Start of Data to examine
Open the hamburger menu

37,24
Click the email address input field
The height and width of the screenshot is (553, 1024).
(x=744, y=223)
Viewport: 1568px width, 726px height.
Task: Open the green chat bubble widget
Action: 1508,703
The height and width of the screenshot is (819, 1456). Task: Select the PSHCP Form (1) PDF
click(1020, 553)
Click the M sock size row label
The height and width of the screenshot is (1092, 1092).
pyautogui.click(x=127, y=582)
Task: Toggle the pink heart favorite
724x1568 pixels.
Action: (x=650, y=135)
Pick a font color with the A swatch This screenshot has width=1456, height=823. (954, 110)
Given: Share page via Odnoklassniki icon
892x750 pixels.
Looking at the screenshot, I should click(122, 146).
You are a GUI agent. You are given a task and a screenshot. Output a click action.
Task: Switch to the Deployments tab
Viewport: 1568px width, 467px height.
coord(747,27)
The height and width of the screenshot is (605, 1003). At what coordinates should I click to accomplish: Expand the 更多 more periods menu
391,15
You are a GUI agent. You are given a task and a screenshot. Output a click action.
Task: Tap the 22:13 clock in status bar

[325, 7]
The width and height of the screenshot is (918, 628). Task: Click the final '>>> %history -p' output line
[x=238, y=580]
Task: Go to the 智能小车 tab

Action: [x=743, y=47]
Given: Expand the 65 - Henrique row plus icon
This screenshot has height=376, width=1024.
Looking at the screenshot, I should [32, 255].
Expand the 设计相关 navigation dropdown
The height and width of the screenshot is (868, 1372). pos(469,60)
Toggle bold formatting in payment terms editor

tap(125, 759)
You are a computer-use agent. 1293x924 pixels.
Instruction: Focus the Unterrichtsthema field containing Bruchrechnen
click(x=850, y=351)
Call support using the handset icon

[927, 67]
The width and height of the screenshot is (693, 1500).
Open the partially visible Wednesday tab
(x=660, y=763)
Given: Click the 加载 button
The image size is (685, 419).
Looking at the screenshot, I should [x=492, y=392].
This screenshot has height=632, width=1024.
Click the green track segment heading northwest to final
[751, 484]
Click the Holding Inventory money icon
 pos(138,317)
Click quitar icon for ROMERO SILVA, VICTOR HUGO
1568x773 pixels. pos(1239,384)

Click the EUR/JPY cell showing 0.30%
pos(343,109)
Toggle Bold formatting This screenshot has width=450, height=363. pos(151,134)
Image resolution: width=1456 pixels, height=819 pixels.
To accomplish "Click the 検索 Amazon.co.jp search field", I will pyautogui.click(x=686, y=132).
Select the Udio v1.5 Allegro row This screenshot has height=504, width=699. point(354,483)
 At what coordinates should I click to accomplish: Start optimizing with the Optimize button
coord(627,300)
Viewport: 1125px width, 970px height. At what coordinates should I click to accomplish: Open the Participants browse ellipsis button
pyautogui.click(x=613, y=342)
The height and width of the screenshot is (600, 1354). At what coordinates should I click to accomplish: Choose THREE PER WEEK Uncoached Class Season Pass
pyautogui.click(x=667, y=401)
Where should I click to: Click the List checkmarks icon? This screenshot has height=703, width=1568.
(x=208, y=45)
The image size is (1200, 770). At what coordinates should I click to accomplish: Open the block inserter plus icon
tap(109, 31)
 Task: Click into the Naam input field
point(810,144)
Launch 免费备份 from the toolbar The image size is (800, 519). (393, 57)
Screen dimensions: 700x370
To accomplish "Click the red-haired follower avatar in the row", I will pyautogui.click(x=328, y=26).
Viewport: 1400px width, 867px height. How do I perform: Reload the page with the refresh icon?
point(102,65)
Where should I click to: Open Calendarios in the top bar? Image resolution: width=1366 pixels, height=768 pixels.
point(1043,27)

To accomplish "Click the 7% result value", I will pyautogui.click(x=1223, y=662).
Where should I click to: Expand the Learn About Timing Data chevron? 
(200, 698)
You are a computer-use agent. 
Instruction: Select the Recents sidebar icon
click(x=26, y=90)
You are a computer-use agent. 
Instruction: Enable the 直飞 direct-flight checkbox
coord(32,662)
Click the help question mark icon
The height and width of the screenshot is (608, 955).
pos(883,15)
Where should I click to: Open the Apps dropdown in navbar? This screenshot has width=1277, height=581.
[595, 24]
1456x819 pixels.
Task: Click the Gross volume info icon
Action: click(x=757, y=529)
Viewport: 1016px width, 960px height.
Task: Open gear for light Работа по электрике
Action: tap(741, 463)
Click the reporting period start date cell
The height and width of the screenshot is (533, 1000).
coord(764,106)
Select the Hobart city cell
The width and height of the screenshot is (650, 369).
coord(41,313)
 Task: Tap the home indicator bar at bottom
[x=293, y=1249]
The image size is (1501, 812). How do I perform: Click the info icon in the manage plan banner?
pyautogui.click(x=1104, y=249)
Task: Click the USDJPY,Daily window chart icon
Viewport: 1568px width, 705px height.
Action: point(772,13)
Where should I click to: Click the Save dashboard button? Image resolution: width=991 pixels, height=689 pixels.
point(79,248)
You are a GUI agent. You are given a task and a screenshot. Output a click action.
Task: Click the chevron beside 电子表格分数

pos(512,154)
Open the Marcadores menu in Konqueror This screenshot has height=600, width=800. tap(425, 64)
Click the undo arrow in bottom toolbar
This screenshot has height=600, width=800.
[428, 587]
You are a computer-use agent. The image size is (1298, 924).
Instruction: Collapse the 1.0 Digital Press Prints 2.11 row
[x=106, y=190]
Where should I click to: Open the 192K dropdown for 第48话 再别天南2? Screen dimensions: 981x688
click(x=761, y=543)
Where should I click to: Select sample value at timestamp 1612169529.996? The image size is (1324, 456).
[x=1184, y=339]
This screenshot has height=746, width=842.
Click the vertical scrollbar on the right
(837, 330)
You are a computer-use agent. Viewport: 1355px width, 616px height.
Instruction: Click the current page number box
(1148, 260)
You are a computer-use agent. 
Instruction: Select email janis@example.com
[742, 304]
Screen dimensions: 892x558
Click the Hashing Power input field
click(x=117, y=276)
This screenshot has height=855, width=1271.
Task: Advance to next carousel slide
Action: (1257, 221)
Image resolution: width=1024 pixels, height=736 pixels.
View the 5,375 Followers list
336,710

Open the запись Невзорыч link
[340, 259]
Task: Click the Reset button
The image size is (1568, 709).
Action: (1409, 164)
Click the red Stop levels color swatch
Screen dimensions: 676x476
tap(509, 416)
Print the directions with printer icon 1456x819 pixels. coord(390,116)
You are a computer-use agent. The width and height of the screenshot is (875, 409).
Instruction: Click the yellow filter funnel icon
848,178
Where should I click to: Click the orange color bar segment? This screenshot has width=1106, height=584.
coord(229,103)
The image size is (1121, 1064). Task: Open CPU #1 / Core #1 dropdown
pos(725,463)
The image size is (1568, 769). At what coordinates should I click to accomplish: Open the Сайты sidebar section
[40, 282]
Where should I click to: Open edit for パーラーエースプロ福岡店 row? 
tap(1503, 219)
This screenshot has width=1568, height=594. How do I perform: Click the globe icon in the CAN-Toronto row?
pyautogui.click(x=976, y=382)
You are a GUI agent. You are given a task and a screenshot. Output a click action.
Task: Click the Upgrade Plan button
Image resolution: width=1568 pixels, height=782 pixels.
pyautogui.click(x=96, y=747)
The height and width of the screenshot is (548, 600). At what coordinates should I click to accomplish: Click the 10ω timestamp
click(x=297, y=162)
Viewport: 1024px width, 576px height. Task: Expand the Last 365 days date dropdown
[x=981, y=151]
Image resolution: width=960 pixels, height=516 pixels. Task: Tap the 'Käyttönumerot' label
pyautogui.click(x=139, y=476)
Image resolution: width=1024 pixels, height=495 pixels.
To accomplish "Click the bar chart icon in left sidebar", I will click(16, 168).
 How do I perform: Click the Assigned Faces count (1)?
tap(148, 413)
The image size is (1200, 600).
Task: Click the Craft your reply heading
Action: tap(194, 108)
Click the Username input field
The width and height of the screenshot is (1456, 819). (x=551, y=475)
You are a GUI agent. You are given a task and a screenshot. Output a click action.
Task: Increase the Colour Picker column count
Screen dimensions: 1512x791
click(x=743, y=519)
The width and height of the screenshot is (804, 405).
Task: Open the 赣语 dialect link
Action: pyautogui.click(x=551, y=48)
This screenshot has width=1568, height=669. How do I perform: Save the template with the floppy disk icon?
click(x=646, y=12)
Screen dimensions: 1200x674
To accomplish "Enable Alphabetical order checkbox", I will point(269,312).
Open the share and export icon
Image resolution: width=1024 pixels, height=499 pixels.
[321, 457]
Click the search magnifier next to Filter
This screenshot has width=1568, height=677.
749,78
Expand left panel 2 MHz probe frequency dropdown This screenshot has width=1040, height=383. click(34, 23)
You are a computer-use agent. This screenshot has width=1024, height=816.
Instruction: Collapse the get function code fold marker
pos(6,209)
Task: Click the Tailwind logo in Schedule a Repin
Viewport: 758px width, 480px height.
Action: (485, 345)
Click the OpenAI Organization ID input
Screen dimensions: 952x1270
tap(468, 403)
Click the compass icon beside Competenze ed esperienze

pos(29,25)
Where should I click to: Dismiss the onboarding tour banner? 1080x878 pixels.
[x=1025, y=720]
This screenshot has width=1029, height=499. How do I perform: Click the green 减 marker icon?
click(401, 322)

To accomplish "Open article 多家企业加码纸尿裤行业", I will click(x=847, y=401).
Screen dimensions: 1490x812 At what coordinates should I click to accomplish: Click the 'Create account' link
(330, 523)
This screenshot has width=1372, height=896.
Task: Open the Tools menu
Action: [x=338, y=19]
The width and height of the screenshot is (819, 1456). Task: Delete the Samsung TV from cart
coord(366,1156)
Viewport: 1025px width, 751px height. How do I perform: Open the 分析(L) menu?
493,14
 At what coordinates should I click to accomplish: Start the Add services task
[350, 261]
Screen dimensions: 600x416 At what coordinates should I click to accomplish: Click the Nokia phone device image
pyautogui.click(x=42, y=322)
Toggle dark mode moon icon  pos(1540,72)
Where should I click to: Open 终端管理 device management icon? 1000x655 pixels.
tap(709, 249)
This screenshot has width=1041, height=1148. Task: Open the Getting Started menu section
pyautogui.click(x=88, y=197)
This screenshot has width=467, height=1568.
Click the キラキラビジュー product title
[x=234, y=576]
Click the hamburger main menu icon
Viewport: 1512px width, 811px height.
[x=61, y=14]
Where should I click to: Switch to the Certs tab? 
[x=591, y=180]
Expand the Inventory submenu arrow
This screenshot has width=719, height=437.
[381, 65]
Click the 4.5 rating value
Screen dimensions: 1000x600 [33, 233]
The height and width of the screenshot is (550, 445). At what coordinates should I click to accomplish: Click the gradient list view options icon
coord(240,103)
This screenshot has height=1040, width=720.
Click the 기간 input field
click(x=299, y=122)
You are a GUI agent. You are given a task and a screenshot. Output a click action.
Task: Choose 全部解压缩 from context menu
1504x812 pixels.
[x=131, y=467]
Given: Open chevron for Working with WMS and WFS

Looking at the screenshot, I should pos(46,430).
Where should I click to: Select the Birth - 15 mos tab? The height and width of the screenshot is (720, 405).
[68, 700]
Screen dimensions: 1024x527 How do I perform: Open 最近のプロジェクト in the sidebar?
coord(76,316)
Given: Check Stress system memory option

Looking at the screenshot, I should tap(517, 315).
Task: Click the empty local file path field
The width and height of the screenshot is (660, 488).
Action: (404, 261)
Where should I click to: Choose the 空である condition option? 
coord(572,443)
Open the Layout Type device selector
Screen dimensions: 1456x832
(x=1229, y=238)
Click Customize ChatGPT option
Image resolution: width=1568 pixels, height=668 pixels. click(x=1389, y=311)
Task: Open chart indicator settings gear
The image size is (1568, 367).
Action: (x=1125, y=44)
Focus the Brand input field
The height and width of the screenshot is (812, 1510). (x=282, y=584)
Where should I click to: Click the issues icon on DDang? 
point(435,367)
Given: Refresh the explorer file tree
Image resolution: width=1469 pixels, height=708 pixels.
End of Data to examine
### Exercise objective
Look over the records above and say how many lines hold the word "file", giving the number alone.

### Task solution
2